Metin alıntısı ::
○ ○ ○

"Sistem!..."
Yaşamakta olduğumuz dönemi ve geleceğimizi,
güven altına almak, kolaylaştırmak ve huzur ile
mutluluk yaratmak amacıyla oluşturulan kuralların,
tamamına verilen bir isim!...
İçerisinde;
Hukuk var.
Ekonomi var.
Eğitim var.
Siyaset var.
Din ve inanç var.
Sosyal ve kültürel yapı var.
Sağlık var.
Yani, kısacası, her konu,
sistemlerle harmanlanmış biçimde görülüyor...
Ayni bir madalyona benziyor!...
Onun da iki yüzü var!...
Bir yüzü,
Amacına ulaşan, bizlere huzur ve mutluluk veren,
faydalı ve sevindiren bölümü oluşturuyor.
Diğer yüzü ise, tam tersine, üzen, yoran,
huzursuz ve mutsuz eden kısmı gösteriyor adeta!...
Pek tabii ki;
Ben, sistemin arka yüzüyle, yani, bizleri üzen, yoran,
huzursuz ve mutsuz eden, kısmına sitem ediyorum!...
Bu konuda, yaşadığım olaylardan yola çıkarak,
iki örnek vereceğim.
Birincisi,
İnsanları, ileri yaşlarda korumak amacıyla oluşturulan yasayla ilgili!...
65 yaşını dolduran her vatandaşın, resmi işlemleri için medeni kanuna ve
veraset hukukuna göre, aile hekiminden, akıl sağlığının uygunluğu konusunda,rapor alması gerekiyor..
Raporu aldığı ayni gün içerisinde, noterlik işlemlerini,
tapu ve banka işlemlerini, ya da, vekalet ve vasiyet işlemlerini,
bitirmek zorunluluğu söz konusu oluyor...
Peki;
Yaşlıları korumak amacıyla oluşturulan bu hukuk sisteminin,
yararlı taraflarının yanı sıra, rahatsız edici tarafları yok mu?

○ ○ ○

Kayıtlı bilgiler ::
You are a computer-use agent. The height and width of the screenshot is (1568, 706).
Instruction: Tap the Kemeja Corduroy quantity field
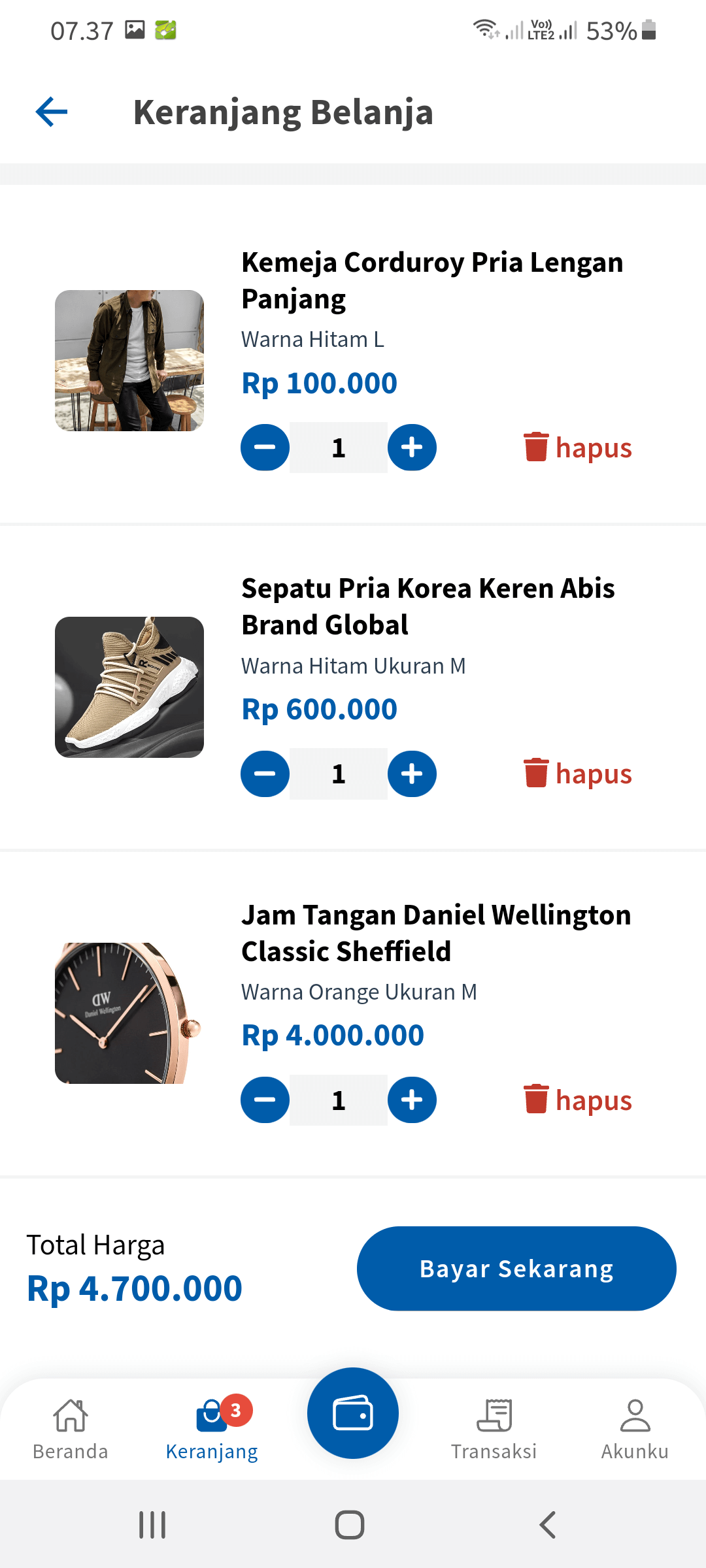pyautogui.click(x=339, y=448)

○ ○ ○

Alıştırma yönergesi :: Yukarıdaki sistem konulu yazıyı son cümlesinden sonra devam ettirerek genişletin.

Görev yanıtı ::
Tabii ki var!...
Aklı başında, akıl, ruh ve beden sağlığı, eğitimi,
sosyal ve kültürel yapısı ile, ekonomik yapısı son derece iyi,
kendisini genç ve dinç hisseden insanlara ne diyeceksiniz?
Yani;
"Siz, her konuda sağlıklısınız ve tecrübelisiniz ama, ne yazık ki,
nüfus cüzdanınız eskimiş. Yaşınız ilerlemiş. O nedenle, artık,
akıl sağlığınızın yerinde olduğunu kanıtlamak zorundasınız!..."
mı diyeceksiniz?
Böyle bir mantıksızlık olabilir mi?
Ya da;
"Biz genç ve orta yaş gurubu insanlar, siz yaşlı kişilerin sağlıklı,
eğitimli vasıflarıyla, hele hele, aklı başında tecrübeleriyle,
hiç ilgilenmiyoruz!...Bu tip yaşı ilerlemiş kişilere, sadece, yaşlı,
emekli, ununu elemiş, eleğini asmış büyüklerimiz olarak bakıyoruz!..."
mu diyeceksiniz?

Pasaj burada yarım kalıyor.